INSTRUCTIONS TO FOLLOW
Reproduce the records from the line with "What do you see at coordinates (211, 270)" to the line with "tree-item-application-properties: application.properties is", replacing "screenshot" with "image" and leaving everything else unchanged.

++++++++

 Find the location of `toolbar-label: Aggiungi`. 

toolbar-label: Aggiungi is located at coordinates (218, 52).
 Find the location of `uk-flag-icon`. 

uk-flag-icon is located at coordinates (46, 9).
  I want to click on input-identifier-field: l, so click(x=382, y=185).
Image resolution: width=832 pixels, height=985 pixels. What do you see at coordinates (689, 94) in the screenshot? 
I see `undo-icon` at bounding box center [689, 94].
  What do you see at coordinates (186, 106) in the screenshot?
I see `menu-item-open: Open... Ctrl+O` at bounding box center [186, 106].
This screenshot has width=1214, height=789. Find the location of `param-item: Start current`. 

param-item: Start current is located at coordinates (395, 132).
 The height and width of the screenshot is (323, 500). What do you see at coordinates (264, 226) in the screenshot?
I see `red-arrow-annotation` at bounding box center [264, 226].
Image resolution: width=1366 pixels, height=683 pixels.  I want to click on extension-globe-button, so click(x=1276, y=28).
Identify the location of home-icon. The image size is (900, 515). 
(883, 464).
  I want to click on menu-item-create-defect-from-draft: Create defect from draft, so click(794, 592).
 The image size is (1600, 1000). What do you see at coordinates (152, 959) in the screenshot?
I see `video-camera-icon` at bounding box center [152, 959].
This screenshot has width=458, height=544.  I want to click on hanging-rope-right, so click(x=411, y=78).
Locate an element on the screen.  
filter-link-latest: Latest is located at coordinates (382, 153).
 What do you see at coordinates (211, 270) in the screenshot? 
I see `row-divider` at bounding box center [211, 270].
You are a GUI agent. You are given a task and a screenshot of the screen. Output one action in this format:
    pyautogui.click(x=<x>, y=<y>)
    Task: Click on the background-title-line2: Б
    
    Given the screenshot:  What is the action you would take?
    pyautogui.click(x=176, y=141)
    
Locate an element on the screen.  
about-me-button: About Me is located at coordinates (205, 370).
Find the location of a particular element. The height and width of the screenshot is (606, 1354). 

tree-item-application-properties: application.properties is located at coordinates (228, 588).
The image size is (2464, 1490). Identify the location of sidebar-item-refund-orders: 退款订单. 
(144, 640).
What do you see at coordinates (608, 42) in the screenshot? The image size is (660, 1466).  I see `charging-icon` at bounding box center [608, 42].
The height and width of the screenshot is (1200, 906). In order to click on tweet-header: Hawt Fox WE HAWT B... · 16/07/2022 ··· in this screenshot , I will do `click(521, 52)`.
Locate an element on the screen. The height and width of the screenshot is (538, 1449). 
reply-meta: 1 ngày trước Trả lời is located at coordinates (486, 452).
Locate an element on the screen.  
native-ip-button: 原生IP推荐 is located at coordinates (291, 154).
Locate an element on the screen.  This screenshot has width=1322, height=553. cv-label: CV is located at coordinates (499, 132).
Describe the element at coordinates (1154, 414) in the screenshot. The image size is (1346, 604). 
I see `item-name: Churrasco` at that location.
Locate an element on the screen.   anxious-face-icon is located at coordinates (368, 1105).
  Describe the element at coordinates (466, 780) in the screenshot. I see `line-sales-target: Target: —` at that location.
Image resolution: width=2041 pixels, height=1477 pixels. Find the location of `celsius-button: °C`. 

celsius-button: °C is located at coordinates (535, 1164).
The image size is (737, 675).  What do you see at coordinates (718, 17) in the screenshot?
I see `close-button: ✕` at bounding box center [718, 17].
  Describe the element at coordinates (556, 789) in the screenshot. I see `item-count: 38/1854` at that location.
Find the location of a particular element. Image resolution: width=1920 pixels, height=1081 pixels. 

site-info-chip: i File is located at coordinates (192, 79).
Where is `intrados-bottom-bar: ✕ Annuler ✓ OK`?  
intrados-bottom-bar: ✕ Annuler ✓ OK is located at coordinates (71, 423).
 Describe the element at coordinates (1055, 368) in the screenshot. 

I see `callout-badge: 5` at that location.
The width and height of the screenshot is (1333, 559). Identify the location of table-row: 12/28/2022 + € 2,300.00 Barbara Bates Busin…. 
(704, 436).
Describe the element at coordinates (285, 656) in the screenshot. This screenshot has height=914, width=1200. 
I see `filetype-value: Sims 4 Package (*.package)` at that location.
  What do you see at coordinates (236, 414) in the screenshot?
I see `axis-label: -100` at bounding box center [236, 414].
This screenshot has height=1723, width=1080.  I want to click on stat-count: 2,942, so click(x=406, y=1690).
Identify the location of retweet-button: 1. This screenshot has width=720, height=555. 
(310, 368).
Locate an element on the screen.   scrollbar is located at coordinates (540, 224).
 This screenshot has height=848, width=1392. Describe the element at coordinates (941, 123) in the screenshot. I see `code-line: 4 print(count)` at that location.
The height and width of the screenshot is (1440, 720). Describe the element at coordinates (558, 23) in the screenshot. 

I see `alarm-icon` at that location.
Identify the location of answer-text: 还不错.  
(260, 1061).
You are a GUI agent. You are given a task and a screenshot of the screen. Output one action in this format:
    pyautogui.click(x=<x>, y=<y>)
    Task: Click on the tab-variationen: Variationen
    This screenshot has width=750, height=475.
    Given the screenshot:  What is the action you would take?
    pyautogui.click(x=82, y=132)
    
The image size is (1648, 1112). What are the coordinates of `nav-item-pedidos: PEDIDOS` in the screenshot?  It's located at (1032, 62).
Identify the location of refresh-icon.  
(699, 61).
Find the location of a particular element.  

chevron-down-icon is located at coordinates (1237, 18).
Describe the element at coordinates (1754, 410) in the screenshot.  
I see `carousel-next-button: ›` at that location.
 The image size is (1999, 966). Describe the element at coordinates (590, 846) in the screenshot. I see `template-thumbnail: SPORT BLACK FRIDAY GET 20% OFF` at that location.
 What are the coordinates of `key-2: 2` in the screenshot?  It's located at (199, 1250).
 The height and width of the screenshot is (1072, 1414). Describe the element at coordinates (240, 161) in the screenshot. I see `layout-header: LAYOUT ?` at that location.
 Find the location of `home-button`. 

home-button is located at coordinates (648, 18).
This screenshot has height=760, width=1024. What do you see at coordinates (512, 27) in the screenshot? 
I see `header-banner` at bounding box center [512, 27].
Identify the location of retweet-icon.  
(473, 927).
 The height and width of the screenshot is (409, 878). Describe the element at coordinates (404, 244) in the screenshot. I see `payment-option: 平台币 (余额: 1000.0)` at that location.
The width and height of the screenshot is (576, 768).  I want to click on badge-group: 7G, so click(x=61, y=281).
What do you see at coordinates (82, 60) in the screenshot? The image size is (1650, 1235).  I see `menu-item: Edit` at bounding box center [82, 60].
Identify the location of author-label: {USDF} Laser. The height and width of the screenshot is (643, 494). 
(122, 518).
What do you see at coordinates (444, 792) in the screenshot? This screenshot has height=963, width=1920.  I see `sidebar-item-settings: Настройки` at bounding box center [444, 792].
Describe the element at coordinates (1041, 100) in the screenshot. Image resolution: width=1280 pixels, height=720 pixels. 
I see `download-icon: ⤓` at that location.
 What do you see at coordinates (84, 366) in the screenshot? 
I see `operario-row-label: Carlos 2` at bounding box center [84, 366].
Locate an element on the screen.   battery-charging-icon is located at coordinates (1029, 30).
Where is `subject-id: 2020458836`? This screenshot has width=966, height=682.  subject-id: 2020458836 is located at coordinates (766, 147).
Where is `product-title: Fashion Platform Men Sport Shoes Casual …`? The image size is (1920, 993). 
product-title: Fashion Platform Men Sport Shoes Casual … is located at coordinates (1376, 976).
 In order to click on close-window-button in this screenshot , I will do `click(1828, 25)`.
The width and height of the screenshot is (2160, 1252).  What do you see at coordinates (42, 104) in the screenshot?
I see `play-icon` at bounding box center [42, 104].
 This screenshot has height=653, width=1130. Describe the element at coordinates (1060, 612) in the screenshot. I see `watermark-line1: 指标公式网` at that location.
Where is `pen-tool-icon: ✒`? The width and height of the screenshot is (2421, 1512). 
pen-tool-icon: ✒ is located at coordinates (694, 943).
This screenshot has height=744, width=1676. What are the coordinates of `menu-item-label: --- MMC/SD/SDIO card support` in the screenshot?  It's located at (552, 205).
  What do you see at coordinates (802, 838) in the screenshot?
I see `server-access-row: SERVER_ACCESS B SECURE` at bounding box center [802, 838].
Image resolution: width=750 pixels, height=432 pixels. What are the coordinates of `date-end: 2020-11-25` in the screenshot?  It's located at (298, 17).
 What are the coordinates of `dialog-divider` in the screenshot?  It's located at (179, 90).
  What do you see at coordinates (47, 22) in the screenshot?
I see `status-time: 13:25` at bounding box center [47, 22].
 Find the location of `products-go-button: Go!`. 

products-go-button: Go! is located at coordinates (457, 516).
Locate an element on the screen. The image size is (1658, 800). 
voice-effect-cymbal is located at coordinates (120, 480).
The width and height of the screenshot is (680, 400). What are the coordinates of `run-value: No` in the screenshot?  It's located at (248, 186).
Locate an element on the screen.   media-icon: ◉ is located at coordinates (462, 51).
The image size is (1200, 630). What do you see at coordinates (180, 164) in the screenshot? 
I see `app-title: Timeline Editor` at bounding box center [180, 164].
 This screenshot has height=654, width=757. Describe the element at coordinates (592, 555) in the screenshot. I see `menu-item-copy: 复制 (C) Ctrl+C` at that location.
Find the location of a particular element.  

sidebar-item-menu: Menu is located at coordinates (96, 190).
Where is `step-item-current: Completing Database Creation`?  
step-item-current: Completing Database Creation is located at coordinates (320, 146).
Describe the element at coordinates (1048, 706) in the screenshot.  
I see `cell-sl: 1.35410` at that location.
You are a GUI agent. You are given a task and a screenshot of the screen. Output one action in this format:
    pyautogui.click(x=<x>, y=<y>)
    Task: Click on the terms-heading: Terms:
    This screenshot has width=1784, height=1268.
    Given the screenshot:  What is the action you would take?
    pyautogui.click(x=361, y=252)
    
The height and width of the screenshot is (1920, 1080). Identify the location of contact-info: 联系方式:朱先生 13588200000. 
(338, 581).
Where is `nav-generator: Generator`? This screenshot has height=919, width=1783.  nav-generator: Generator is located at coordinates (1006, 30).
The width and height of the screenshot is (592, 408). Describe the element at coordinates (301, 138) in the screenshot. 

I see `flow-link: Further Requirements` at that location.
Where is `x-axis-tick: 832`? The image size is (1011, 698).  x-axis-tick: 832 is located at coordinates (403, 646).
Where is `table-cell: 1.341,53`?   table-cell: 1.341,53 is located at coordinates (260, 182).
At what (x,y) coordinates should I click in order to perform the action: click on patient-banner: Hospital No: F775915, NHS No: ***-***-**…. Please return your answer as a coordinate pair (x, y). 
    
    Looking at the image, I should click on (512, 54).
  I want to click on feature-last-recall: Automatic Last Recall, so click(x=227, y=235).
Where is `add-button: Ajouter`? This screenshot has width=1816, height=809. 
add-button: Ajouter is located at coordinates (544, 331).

++++++++

PROBLEM SOLUTION
 What do you see at coordinates (211, 270) in the image? 
I see `row-divider` at bounding box center [211, 270].
You are a GUI agent. You are given a task and a image of the screen. Output one action in this format:
    pyautogui.click(x=<x>, y=<y>)
    Task: Click on the background-title-line2: Б
    
    Given the image:  What is the action you would take?
    pyautogui.click(x=176, y=141)
    
Locate an element on the screen.  
about-me-button: About Me is located at coordinates (205, 370).
Find the location of a particular element. The height and width of the image is (606, 1354). 

tree-item-application-properties: application.properties is located at coordinates (228, 588).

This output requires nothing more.